Comment 1 Johannes Meixner 2009-11-17 08:31:57 UTC
If the device was connected via USB it would have
been a duplicate of bug #542473.

But in your case it is connected via network.

On the other hand when printing the test page from
YaST works it indicates that printing works in any
case because even if the test page print job was
submitted by root who runs YaST, the processing of
the print job happens as any other print job by
the cupsd and various filters which run as user "lp"
so that also any normal user should be able to print.

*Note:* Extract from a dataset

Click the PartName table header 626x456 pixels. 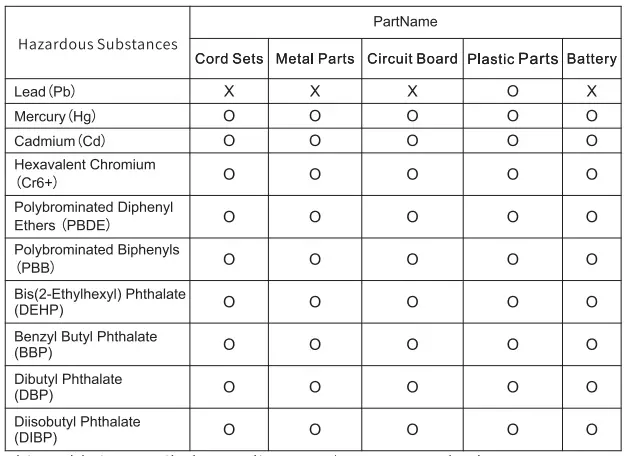(x=405, y=19)
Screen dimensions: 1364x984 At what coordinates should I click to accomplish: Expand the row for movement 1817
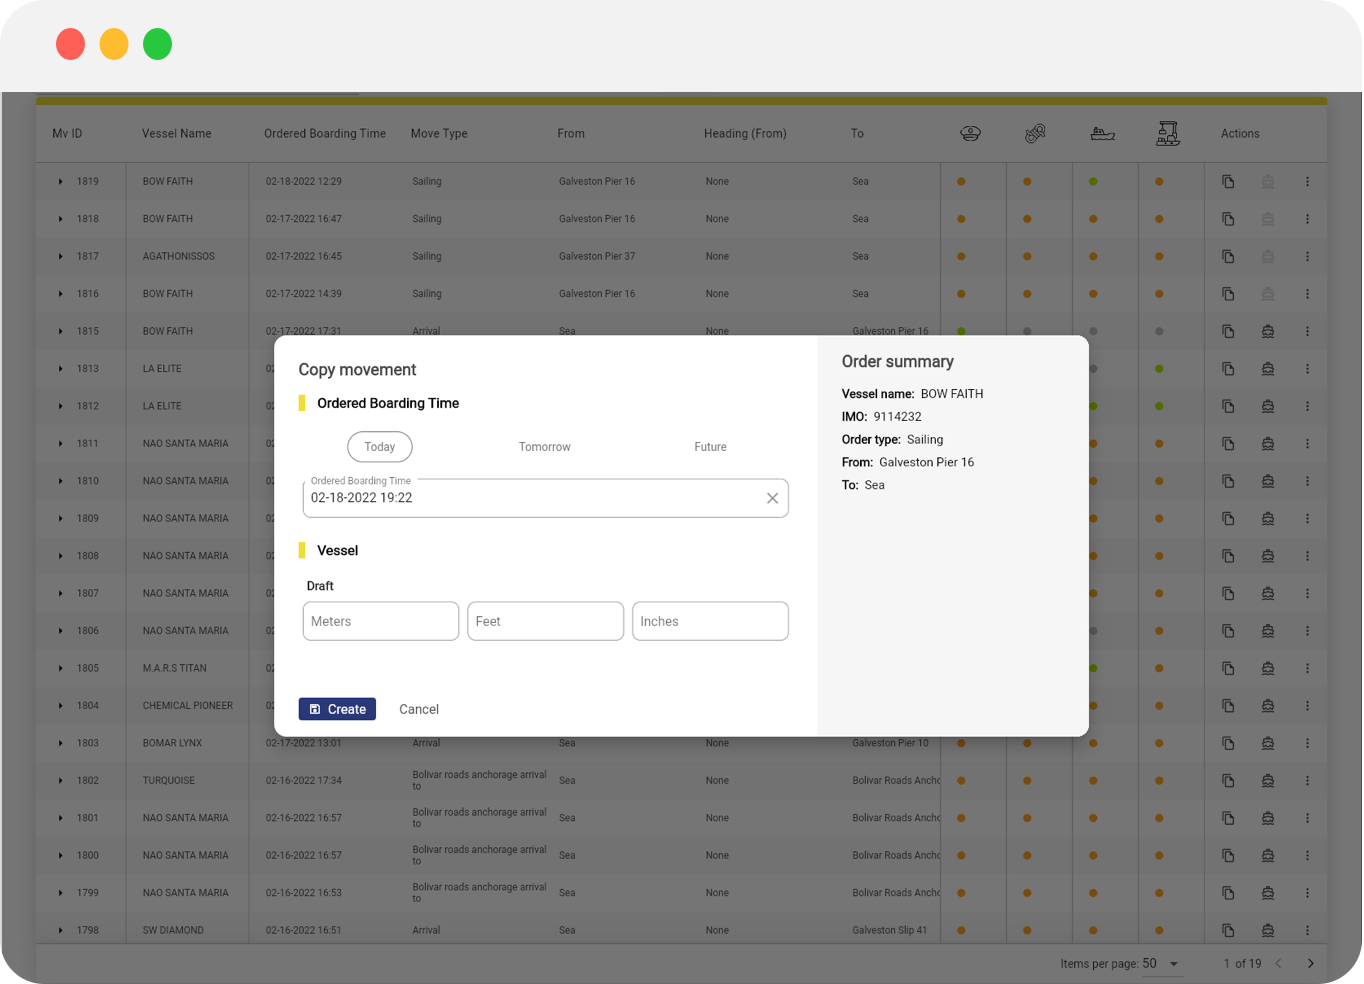(60, 256)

Test this as normal user via
lp -d <queue_name> /usr/share/YaST2/data/testprint.ps


In contrast to plain printing when a normal user
who runs hp-toolbox wants to get the device state,
the normal user needs write permissions to the device
to send the device state query to the device and
additionally the normal user needs read permissions
to get the device state data from the device.

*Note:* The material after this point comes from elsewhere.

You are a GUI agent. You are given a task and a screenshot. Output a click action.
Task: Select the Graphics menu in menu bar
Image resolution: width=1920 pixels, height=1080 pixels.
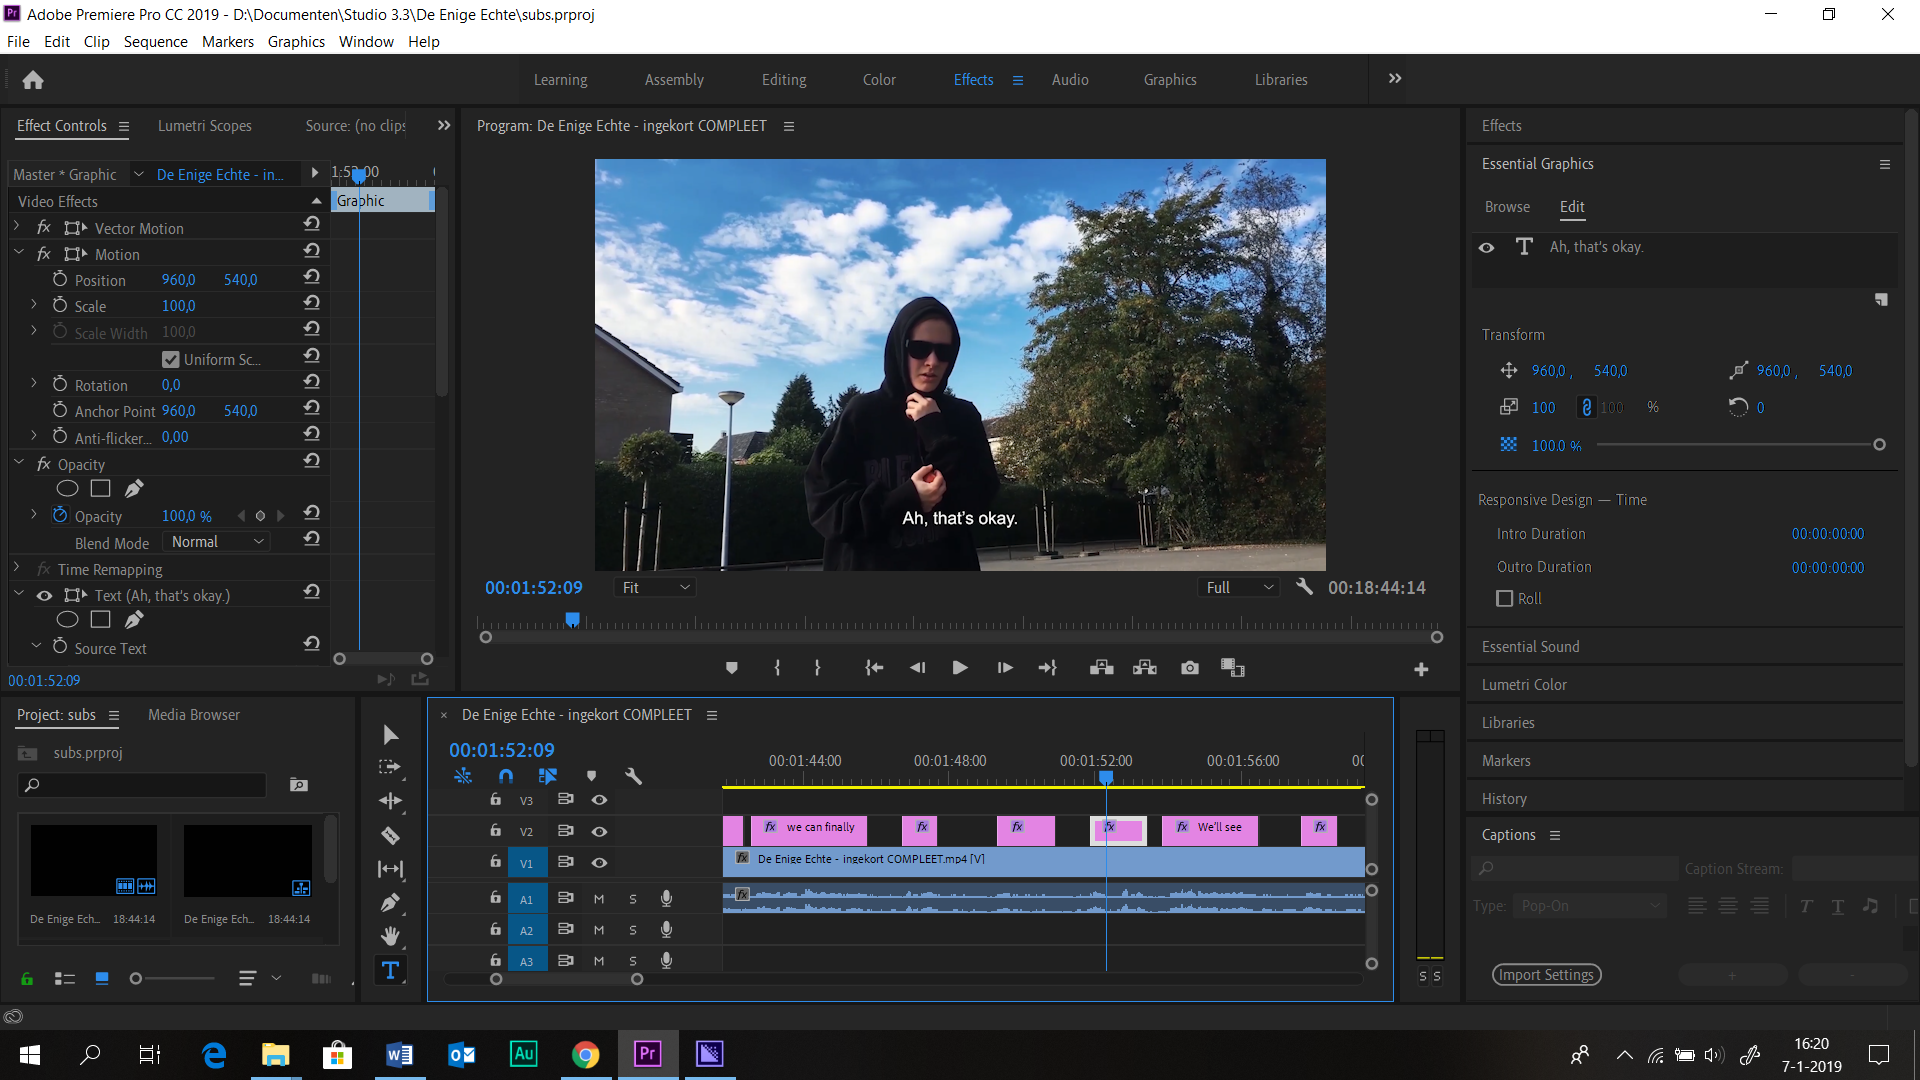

When the device is connected via network, a running
firewall allows by default outgoing network connections
so that plain printing could work but the firewall does
by default not allow incomming network stuff so that
by default device state should not work.

When the device is connected via network, plain printing
happens usually via port 9100 but device state happens
usually via SNMP queries so that a firewall may not allow
incomming SNMP stuff.

Furthermore the up-to-date HPLIP has mDNS/Bonjour support
(ports 5353 and 427) so that this may additionally
have to be allowed in a firewall.

There is a /etc/sysconfig/SuSEfirewall2.d/services/hplip
to allow mDNS/Bonjour support in the Suse Firewall.

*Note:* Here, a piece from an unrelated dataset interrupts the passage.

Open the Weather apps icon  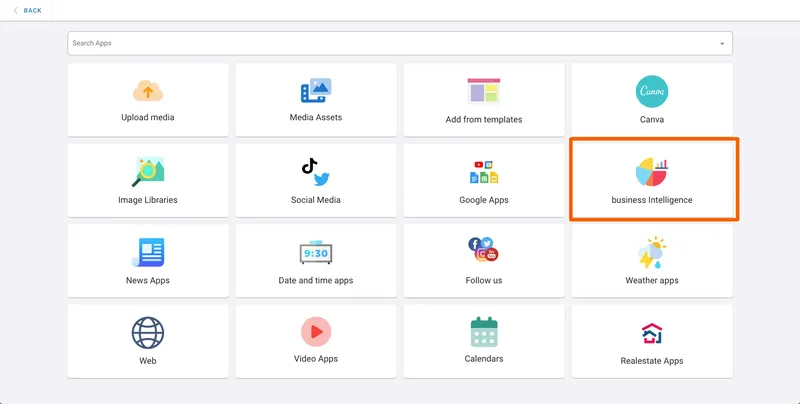pos(652,252)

To verify if a firewal is the reason, disable a possibly
running firewall and test if it works then.
Comment 2 john andersen 2009-11-17 20:19:41 UTC
In my case, I was trying to access a HP Officejet 7310xi (network attached).
hp-setup did not find the device initially.
Hp-Toolbox, run as user could not find any devices via scanning.

I was able to direct it to to the device with the option titled "manual scan" by providing the ip and port (9100) of the device.

At that point I was able to print and fax, but not scan.

A day later I decided to see if this was a firewall issue.  I used the suse fireall tool in yast to allow cups, mDNS/Bonjour Support for Hplip.  
I was still not able to scan.

Other requirements dictated the installation of Samba. But still no scanner found.
Finally I added Zeroconf/Bonjour multi-cast DNS and the scanner was found.

(There is nothing in the Opensuse firewall specifically labeled SNMP.)

When you add HPLIP in Ubuntu it opens the necessary ports (I believe there was a prompt about this).  All functions of the device worked from day one on ubuntu and the device was found right away.

It would appear that had OpenSuse opened the ports (or prompted the user to do so) upon installation of HPLIP that much aggravation could be averted.

However there is an additional problem.  Scanning (xsane) only works when launched from the HP-Toolbox (hp-status service).

If Xsane is launched from the menu does not know about any scanners.  I have still not found a solution to this.

I have to say this ALL worked perfectly in Kubuntu on the very first Go!
So there are several steps needed in hplip setup that Opensuse overlooks.
Comment 3 john andersen 2009-11-17 20:29:46 UTC
Further to the above.....

Scanner was found after manually editing /etc/sane.d/dll.conf 
and Un-commenting the last line that says hpaio.

The line was in there, but commented out.
Comment 4 Johannes Meixner 2009-11-18 09:17:54 UTC
Many thanks for the detailed explanation.
Let's see what we can improve for the next openSUSE version.

By the way:
If you used the YaST scanner module, the hpaio line
in /etc/sane.d/dll.conf would have been enabled.
Comment 5 Forgotten User x7Ms9HcTTQ 2009-11-18 23:37:12 UTC
I did use Yast Scanner module, but of course it can't find the
network attached scanner until HPlip is installed, and hplip
can't find the scanner until you un-comment the hpaio line.

So it appears like a perfect catch 22 here.